In some embodiments, processor 101 may implement any suitable instruction set architecture (ISA), such as, e.g., the ARM™, PowerPC™, or x86 ISAs, or combination thereof. Processor 101 may include one or more bus transceiver units that allow processor 101 to communication to other functional blocks within SoC 100 such as, memory block 102, for example.

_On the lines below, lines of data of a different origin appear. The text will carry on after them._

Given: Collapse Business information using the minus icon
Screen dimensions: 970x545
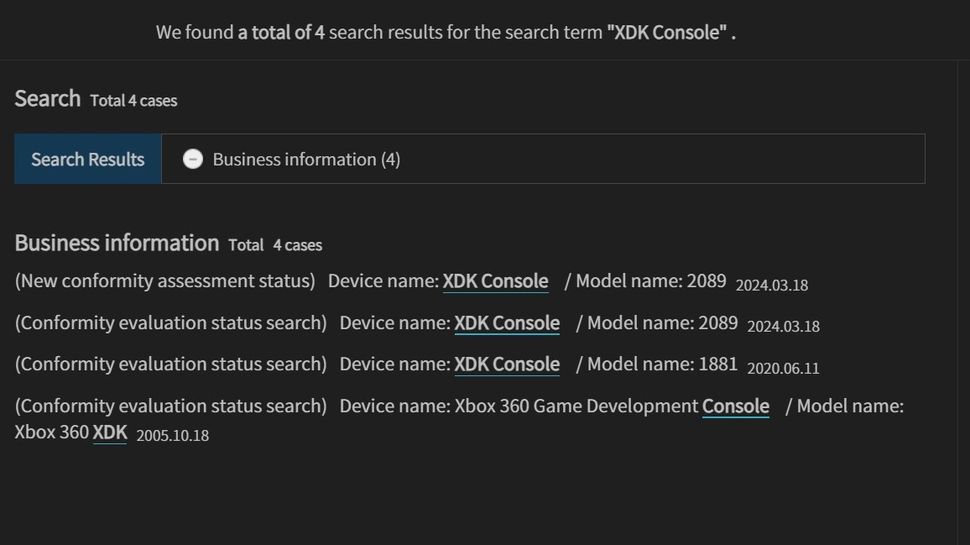Looking at the screenshot, I should coord(193,159).

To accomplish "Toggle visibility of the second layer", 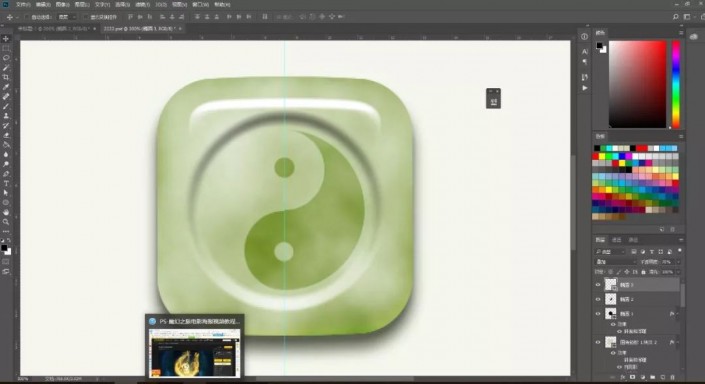I will pyautogui.click(x=598, y=299).

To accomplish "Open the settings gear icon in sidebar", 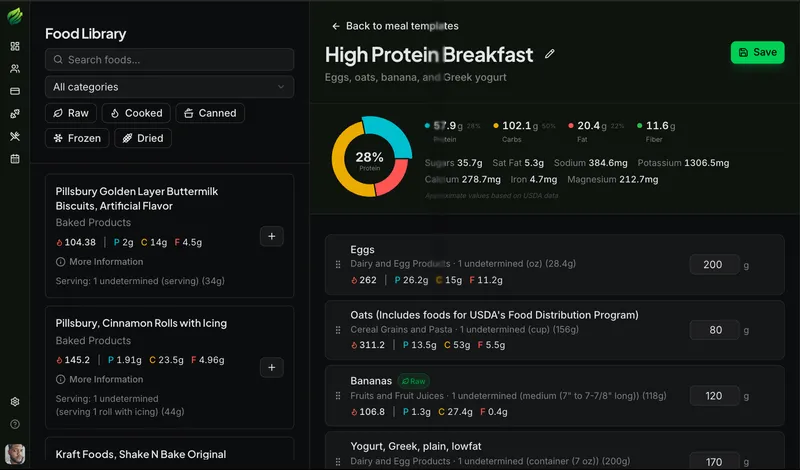I will click(x=15, y=402).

Memory block 102 may include any suitable type of memory such as a Dynamic Random Access Memory (DRAM), a Static Random Access Memory (SRAM), a Read-only Memory (ROM), Electrically Erasable Programmable Read-only Memory (EEPROM), a FLASH memory, Phase Change Memory (PCM), or a Ferroelectric Random Access Memory (FeRAM), for example. In some embodiments, memory block 102 may be configured to store program code or program instructions that may be executed by processor 101. Memory block 102 may, in other embodiments, be configured to store data to be processed, such as graphics data, for example.
It is noted that in the embodiment of an SoC illustrated in FIG. 1, a single memory block is depicted. In other embodiments, any suitable number of memory blocks and memory types may be employed.

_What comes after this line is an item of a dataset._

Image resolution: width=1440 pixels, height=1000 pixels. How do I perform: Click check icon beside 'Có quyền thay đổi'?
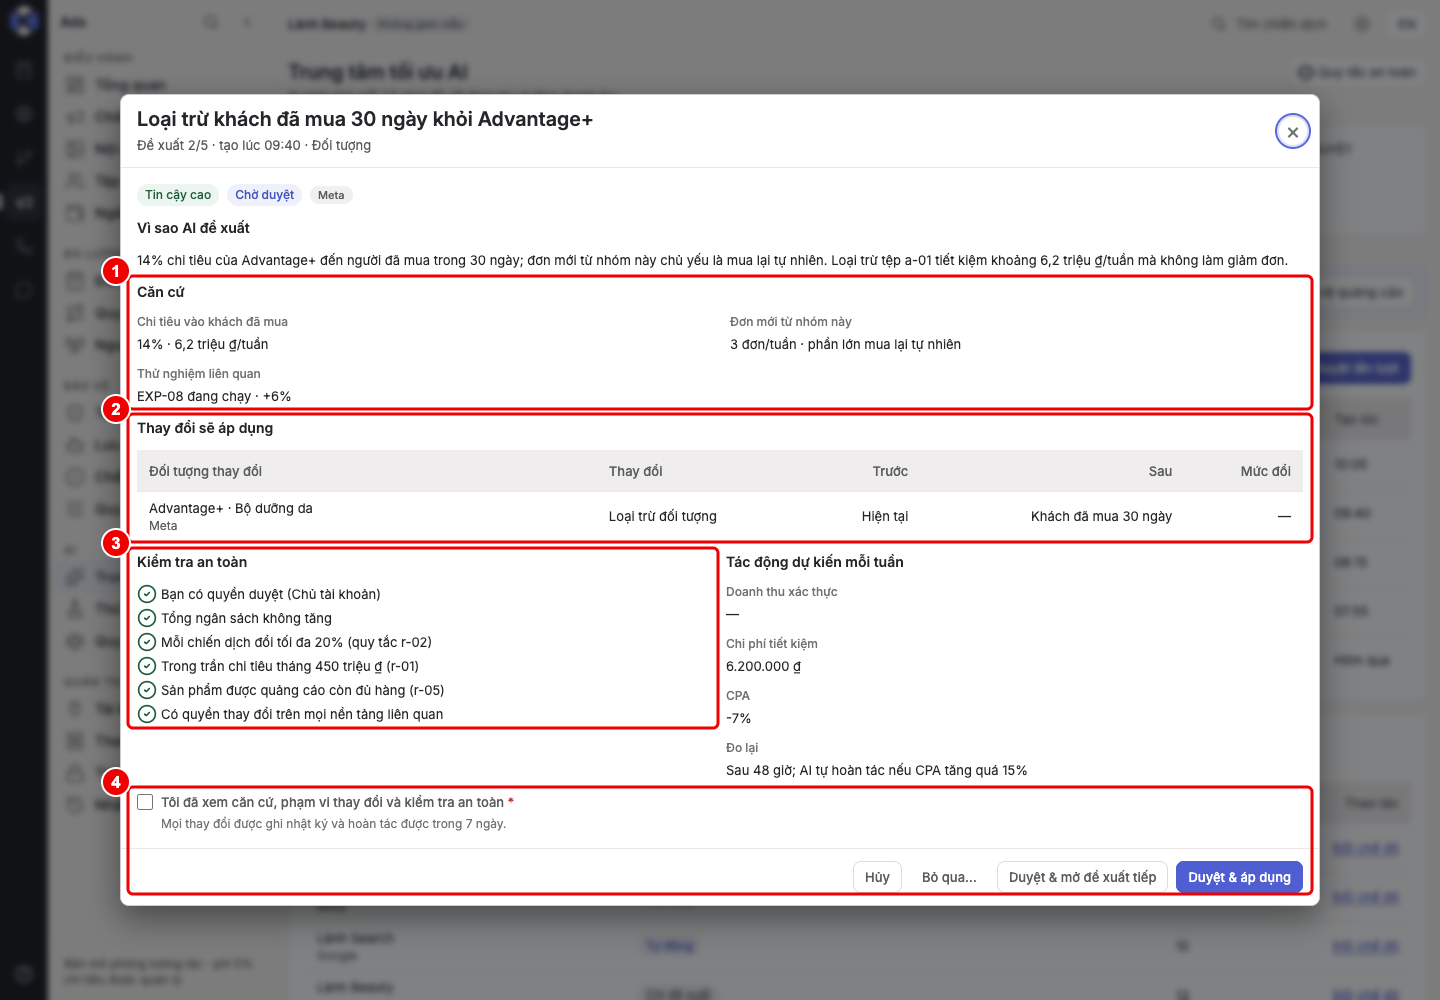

Analog/mixed-signal block 103 may include a variety of circuits including, for example, a crystal oscillator, a voltage reference, a current reference, a phase-locked loop (PLL) or delay-locked loop (DLL), an analog-to-digital converter (ADC), and a digital-to-analog converter (DAC) (all not shown). In other embodiments, analog/mixed-signal block 103 may be configured to perform power management tasks with the inclusion of on-chip power supplies, voltage regulators, and clock frequency scaling circuitry. Analog/mixed-signal block 103 may also include, in some embodiments, radio frequency (RF) circuits that may be configured for operation with cellular telephone networks.
I/O block 104 may be configured to coordinate data transfer between SoC 101 and one or more peripheral devices. Such peripheral devices may include, without limitation, storage devices (e.g., magnetic or optical media-based storage devices including hard drives, tape drives, CD drives, DVD drives, etc.), audio processing subsystems, graphics processing subsystems, or any other suitable type of peripheral devices. In some embodiments, I/O block 104 may be configured to implement a version of Universal Serial Bus (USB) protocol or IEEE 1394 (Firewire®) protocol, and may allow for program code and/or program instructions to be transferred from a peripheral storage device for execution by processor 101.
I/O block 104 may also be configured to coordinate data transfer between SoC 301 and one or more devices (e.g., other computer systems or SoCs) coupled to SoC 100 via a network. In one embodiment, I/O block 104 may be configured to perform the data processing necessary to implement an Ethernet (IEEE 802.3) networking standard such as Gigabit Ethernet or 10-Gigabit Ethernet, for example, although it is contemplated that any suitable networking standard may be implemented. In some embodiments, I/O block 104 may be configured to implement multiple discrete network interface ports.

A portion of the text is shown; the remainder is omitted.